Our marketing team can build workflows without calling me every 30 minutes. That's worth something. The visual workflow builder is dummy-proof enough that non-technical people can actually use it without breaking production systems. Even complex multi-step Zaps work reliably with the Zapier Editor.
Enterprise security features are legit. SOC 2 Type II certification means something when you're dealing with customer data. SAML SSO integration works without the usual enterprise software nightmare setup process. The audit logging capabilities are comprehensive enough to satisfy even our paranoid compliance team.
Where Zapier Will Screw You Over
The pricing model is designed to fuck you. Every single action in a workflow counts as a "task." That simple "new lead → update CRM → send Slack notification" workflow?

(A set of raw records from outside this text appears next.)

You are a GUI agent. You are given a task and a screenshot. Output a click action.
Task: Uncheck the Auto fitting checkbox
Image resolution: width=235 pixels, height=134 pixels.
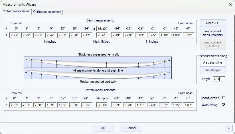click(224, 105)
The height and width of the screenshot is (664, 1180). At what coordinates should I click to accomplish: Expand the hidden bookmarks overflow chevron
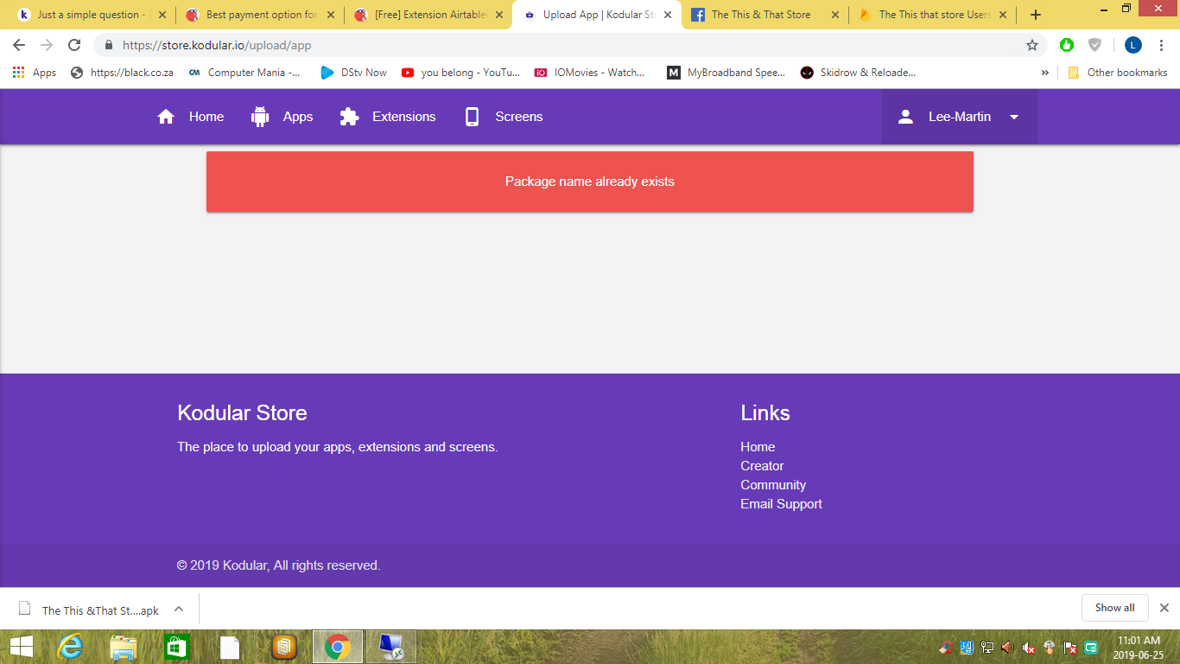tap(1045, 73)
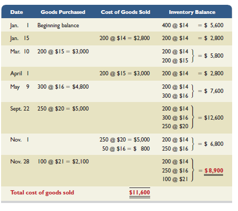
Task: Select the red $11,600 total
Action: click(x=139, y=192)
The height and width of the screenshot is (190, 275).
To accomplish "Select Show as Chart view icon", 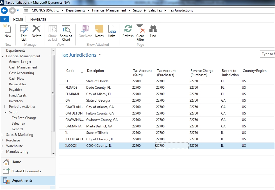I will click(x=66, y=33).
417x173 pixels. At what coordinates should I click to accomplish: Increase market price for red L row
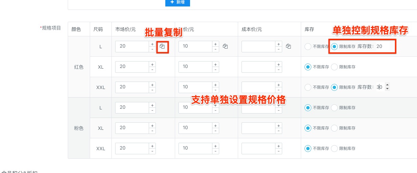pos(152,44)
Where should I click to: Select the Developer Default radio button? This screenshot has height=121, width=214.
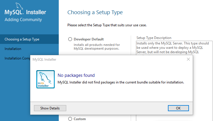pyautogui.click(x=70, y=39)
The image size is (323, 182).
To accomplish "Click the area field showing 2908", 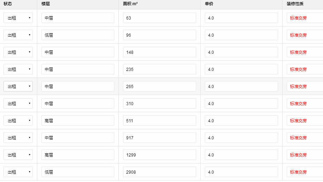I will (x=159, y=172).
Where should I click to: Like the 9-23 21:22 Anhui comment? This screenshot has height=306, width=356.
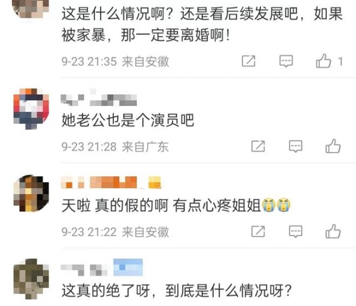333,231
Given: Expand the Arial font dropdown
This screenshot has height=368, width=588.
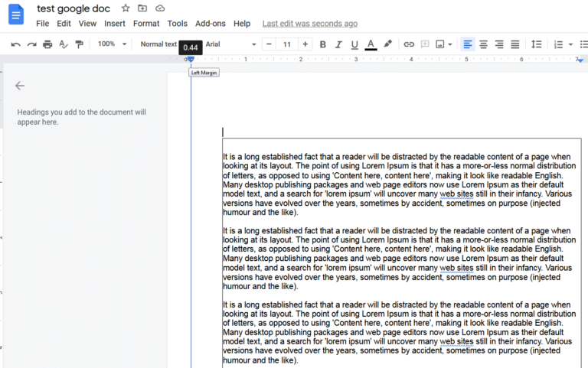Looking at the screenshot, I should point(230,44).
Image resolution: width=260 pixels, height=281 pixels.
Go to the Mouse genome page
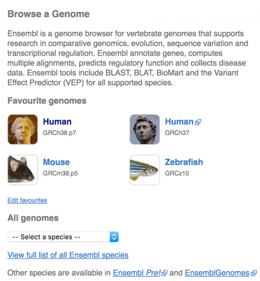(x=56, y=162)
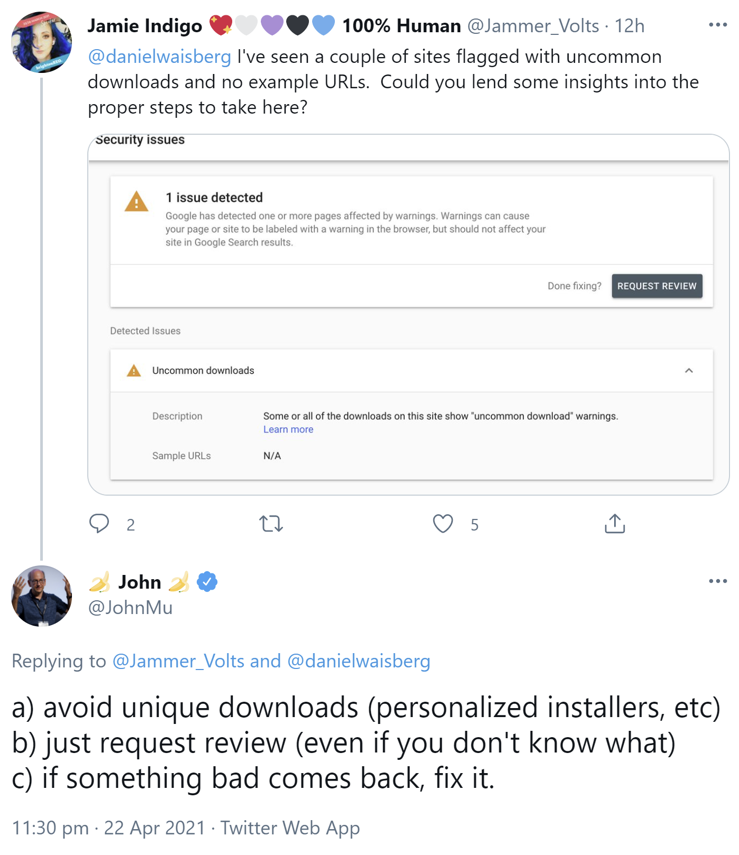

That's 3 tasks per execution. Scale that across hundreds of leads and you're burning through your monthly allocation like it's free beer at a conference.
We went from 10,000 tasks/month to 150,000 tasks/month in 6 months as teams got excited about automation. Our bill went from $300 to $3,000/month. Zapier's pricing calculator doesn't warn you about this reality. Check the task usage monitoring guide to avoid surprises.
Integration depth is a lie for complex use cases. Sure, Zapier connects to Salesforce, but good luck doing anything beyond basic CRUD operations. The Salesforce API documentation has hundreds of endpoints - Zapier exposes maybe 20 of them. Same story with most enterprise app integrations.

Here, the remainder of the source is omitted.